Com’è noto l’interesse ad agire ex art. 100 c.p.c. (applicabile al processo amministrativo anche per effetto del richiamo di cui all’art. 39 comma 1, c.p.a.), si compone di due elementi costitutivi, ovvero dell’esistenza di un attuale e concreto pregiudizio derivante alla parte dagli atti impugnati; e del profilo di utilità che la parte ricorrente potrebbe ricavare dall’eventuale accoglimento della domanda svolta in giudizio (Cons. Stato, sez. III, 17 dicembre 2015, n. 5705). Sussiste interesse all’impugnativa di un atto, quindi, allorché l’atto medesimo abbia arrecato una lesione diretta, attuale e concreta alla sfera giuridica del destinatario, di tal ché l’accoglimento dell’impugnativa prefiguri un vantaggio pratico e concreto per il ricorrente.
3.1. Quanto alla figura dell’interesse strumentale, essa integra una variante del secondo dei due elementi costitutivi sopra richiamati, in quanto affianca all’interesse al conseguimento del c.d. bene o utilità “finale”, il perseguimento di un interesse “mediano” (connesso alla caducazione dell’intero procedimento e all’eventuale nuovo esercizio del potere), veicolante l’utilità gradata consistente nella chance di un esito favorevole del procedimento rinnovato. Ai fini della sussistenza dell’interesse a ricorrere, nella declinazione appena fattane, è sufficiente che la chance esista, non potendosi pretendere che essa oltrepassi anche una soglia di probabilità definita ex ante.
3.2. Nel caso di specie, anche a voler accedere alla tesi delle appellate, l’astratta disponibilità di altre opzioni gestorie non elide la concessione a terzi, indi tale modalità procedimentale, eventualmente possibile in caso di riedizione del potere, costituisce una chance per l’appellante, sufficiente a integrare l’interesse strumentale di cui si è detto.
4. Del pari infondata è l’ulteriore eccezione di improcedibilità per sopravvenuto difetto di interesse, asseritamente scaturente dal nuovo affidamento in house del servizio a Forlifarma Spa (disposto nelle more del giudizio a seguito della scadenza, in data 31.12.2019, del primo affidamento), rimasto inoppugnato.

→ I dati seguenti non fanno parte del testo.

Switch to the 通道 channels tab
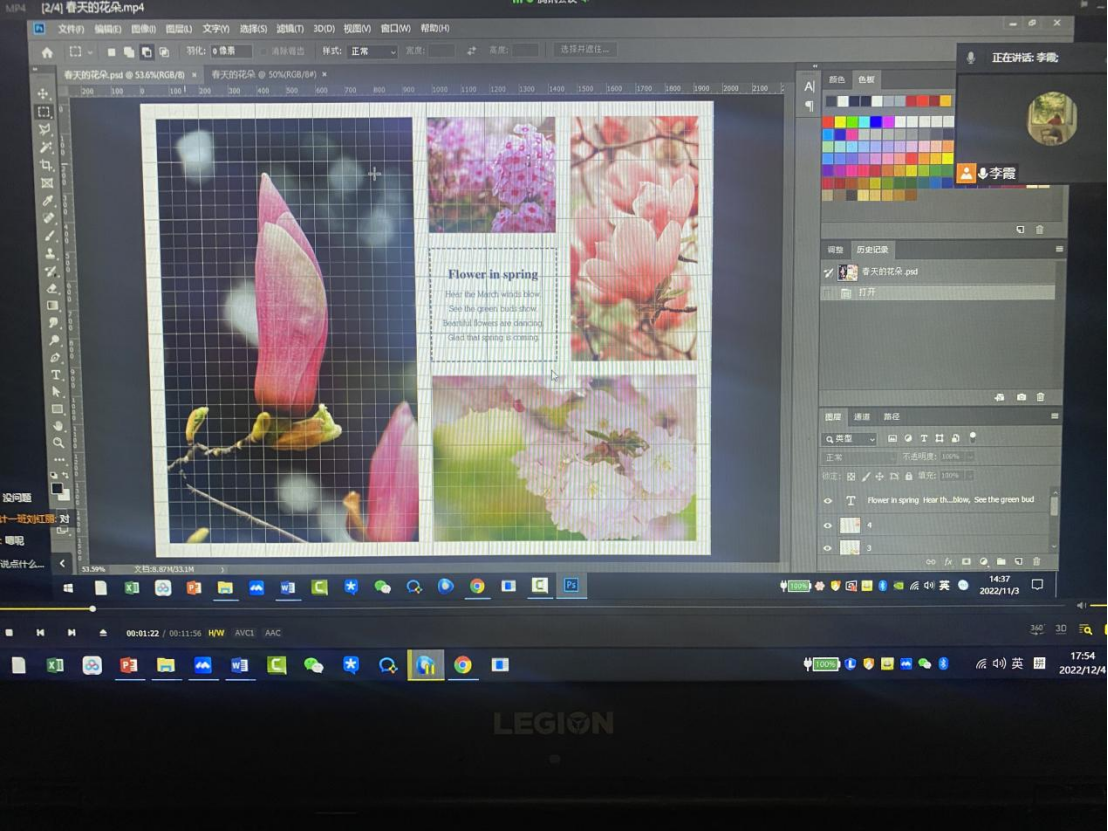The image size is (1108, 831). [x=861, y=417]
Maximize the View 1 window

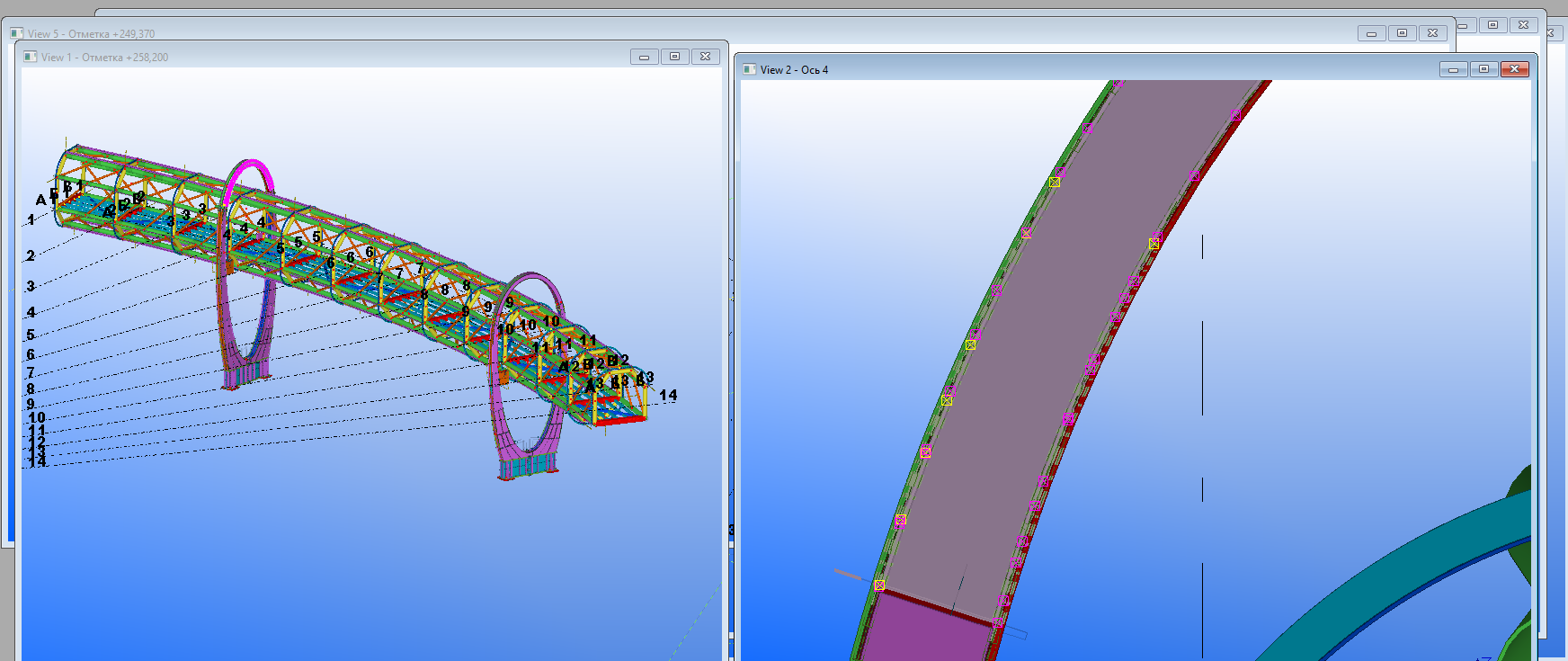coord(674,57)
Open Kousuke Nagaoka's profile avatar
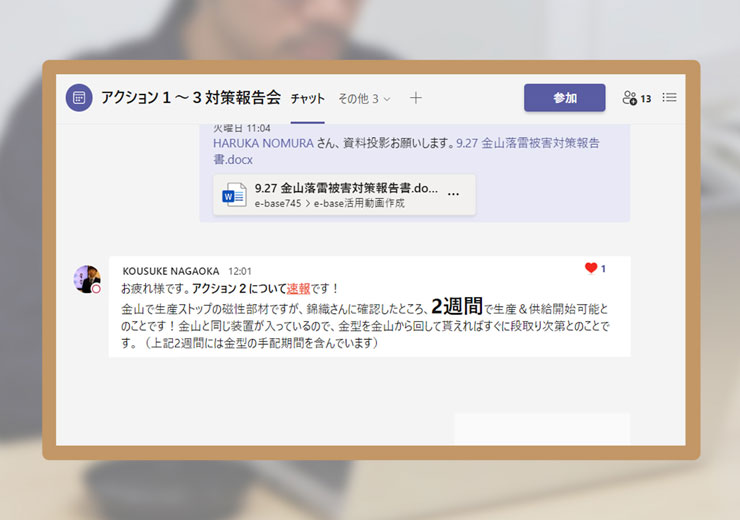 pos(87,279)
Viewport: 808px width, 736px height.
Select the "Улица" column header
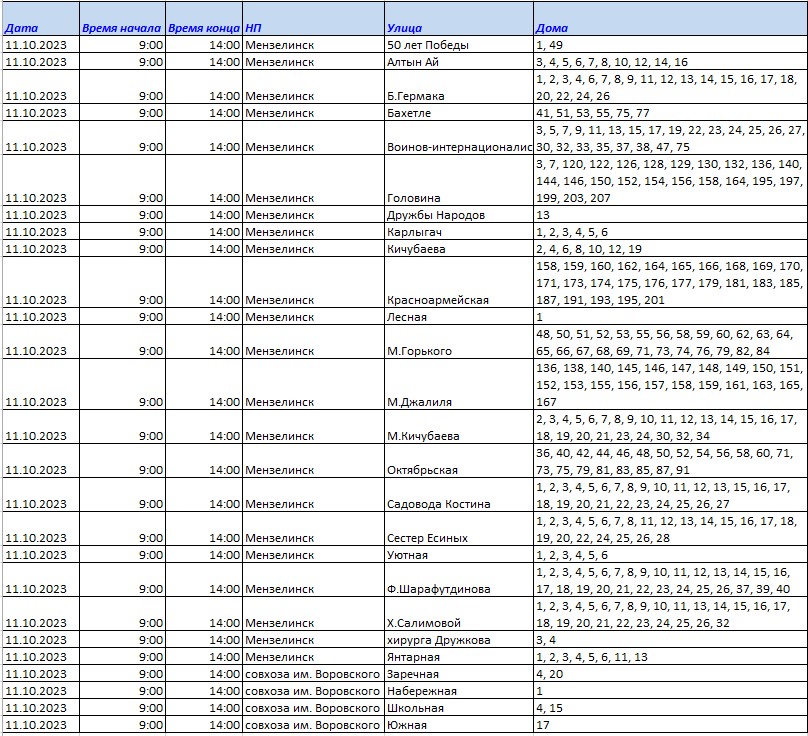tap(457, 28)
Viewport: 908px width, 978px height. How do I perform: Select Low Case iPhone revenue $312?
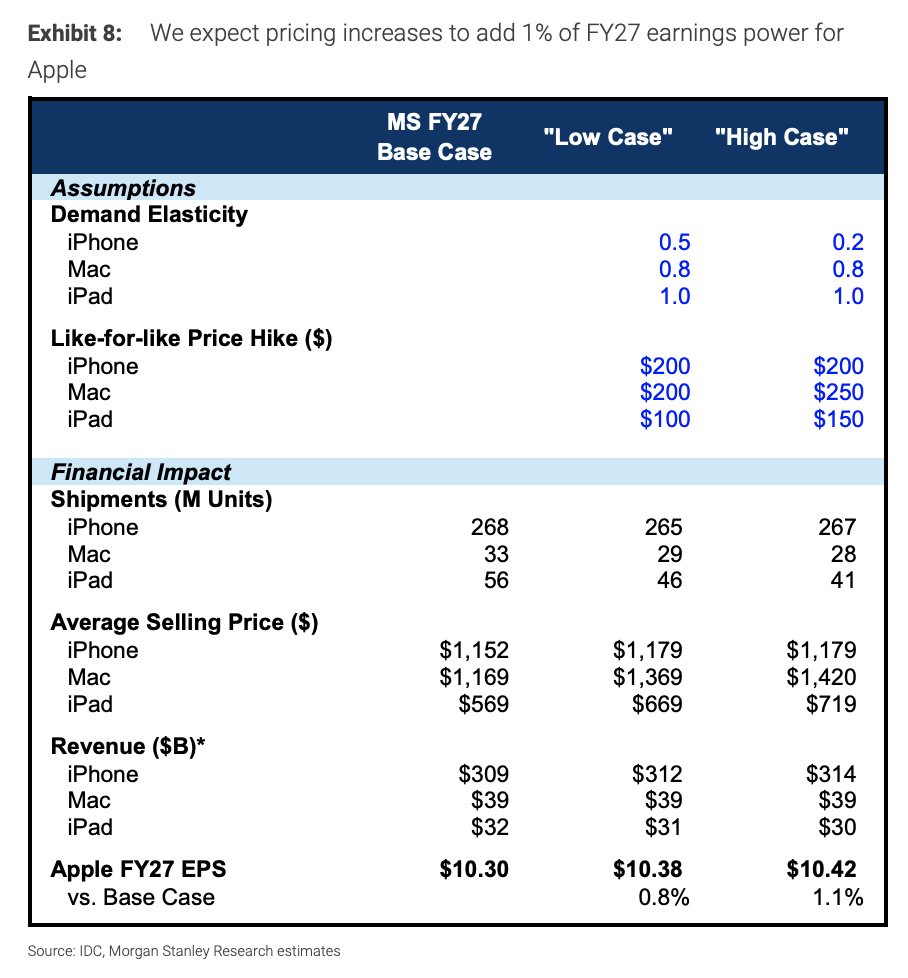point(657,774)
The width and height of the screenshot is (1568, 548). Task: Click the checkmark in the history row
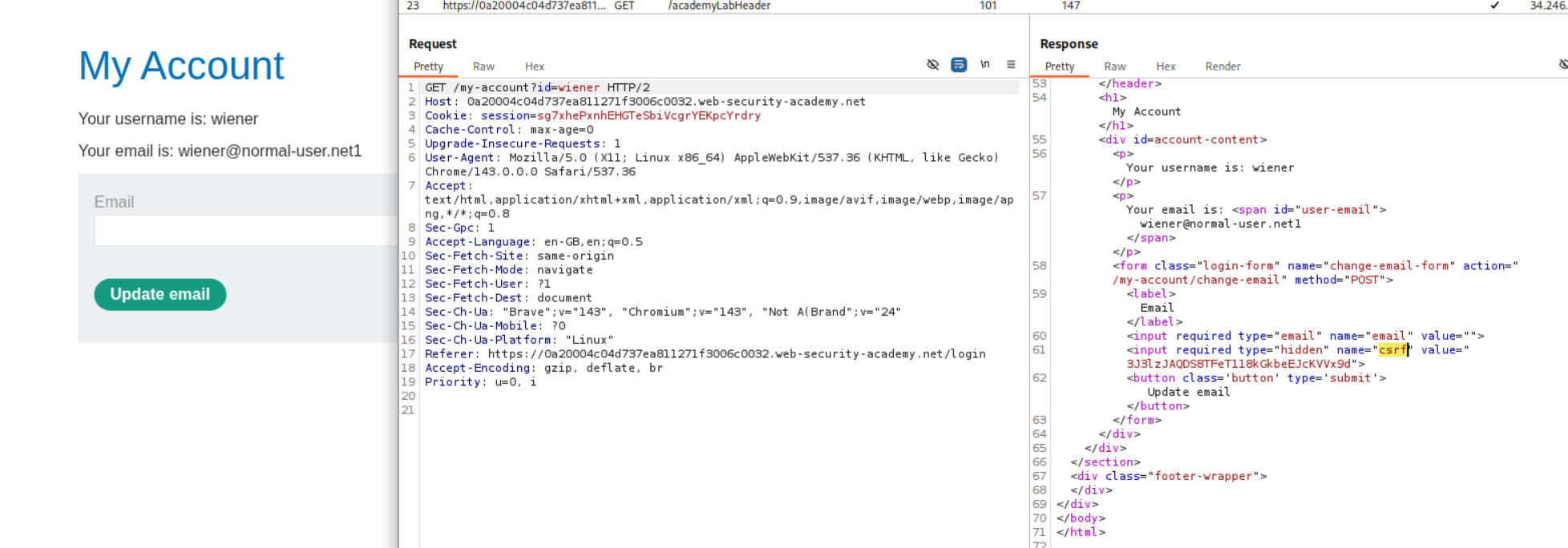coord(1494,6)
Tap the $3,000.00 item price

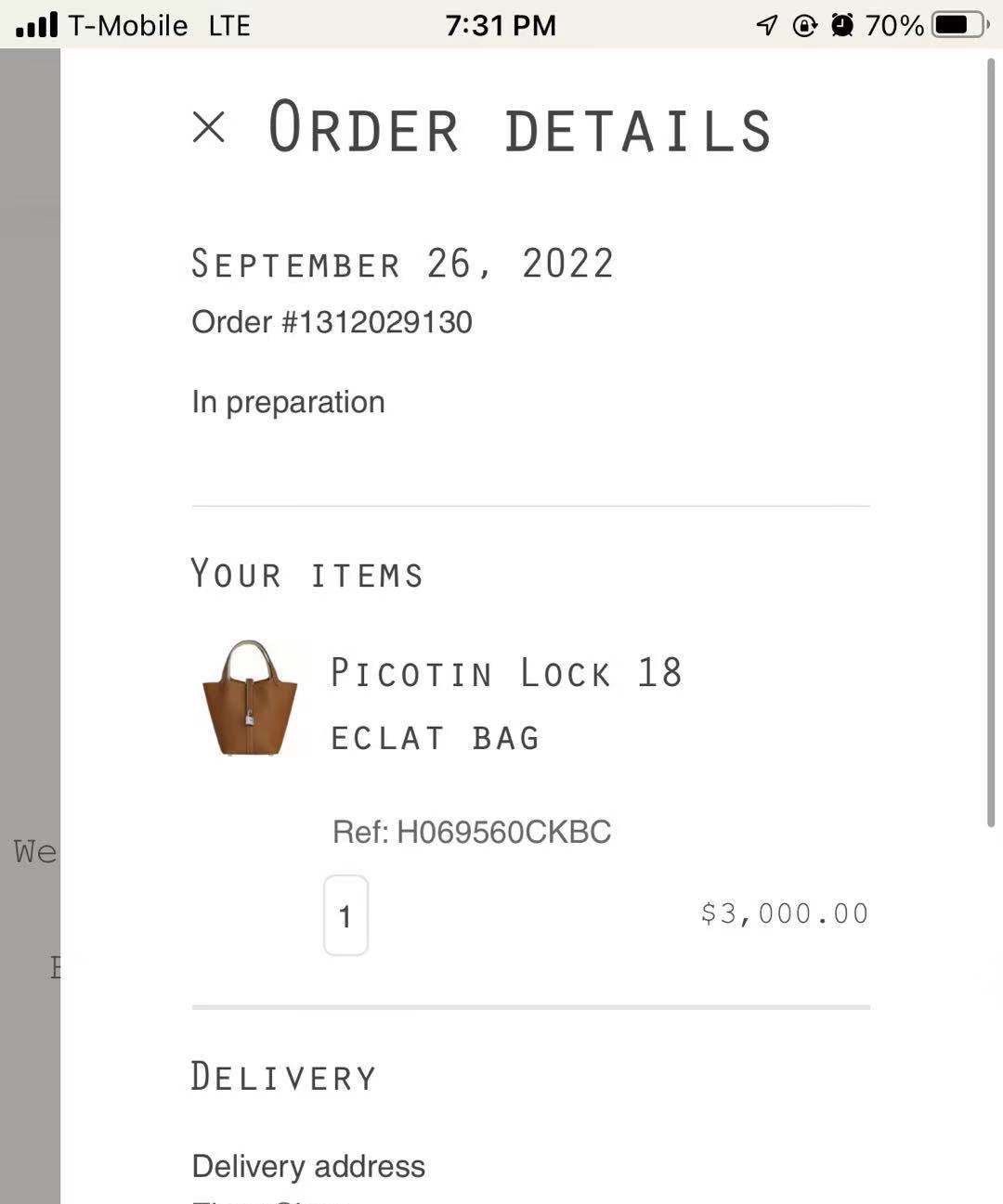[785, 913]
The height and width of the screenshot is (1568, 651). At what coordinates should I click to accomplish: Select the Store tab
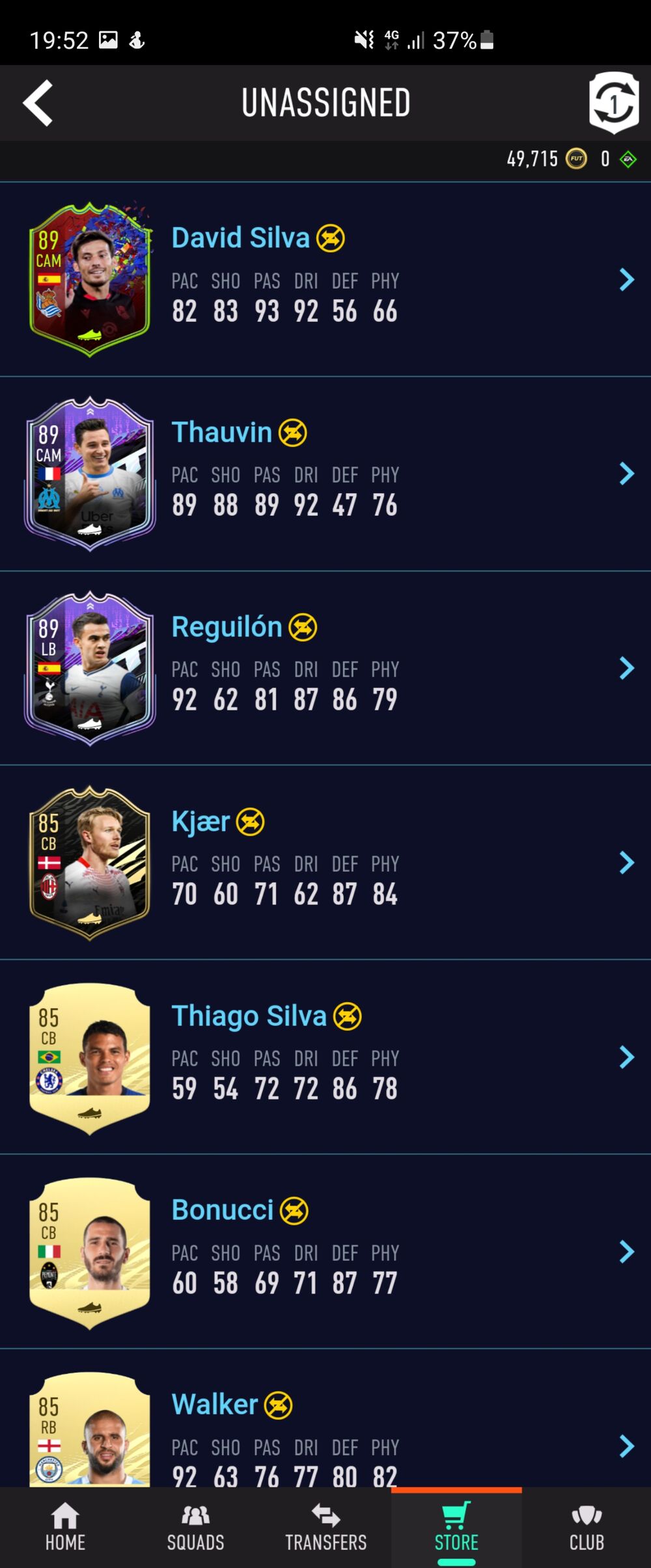tap(456, 1527)
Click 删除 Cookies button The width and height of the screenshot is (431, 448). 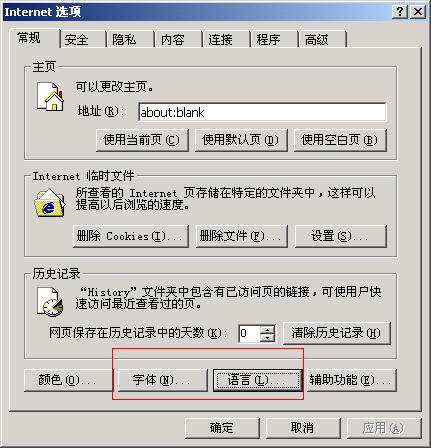coord(131,236)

4.1. E’ evidente che, anche a prescindere dagli effetti conformativi di un’eventuale sentenza di accoglimento, comunque sopravvive un interesse risarcitorio sufficiente a sostenere l’interesse alla decisione finale.
5. Tanto premesso, può procedersi all’esame dei motivi d’appello.
5.1. Con il primo motivo l’appellante, muovendo dall’assunto che l’istituto dell’in house costituisca un’eccezione alla regola generale del ricorso al mercato, ne deduce, ex art. 192 del Codice dei contratti, un obbligo motivazionale rafforzato, asseritamente non adempiuto, nella specie, dall’amministrazione comunale, dal momento che tanto l’istruttoria quanto la motivazione poste a fondamento della delibera del Consiglio Comunale di Forlimpopoli, risulterebbero del tutto inidonee a dimostrare la convenienza di detta forma gestionale rispetto all’affidamento a terzi del servizio. Da ciò l’erroneità della sentenza gravata che si è invece pronunciata nei più radicali termini dell’inammissibilità di una siffatta censura per difetto di interesse.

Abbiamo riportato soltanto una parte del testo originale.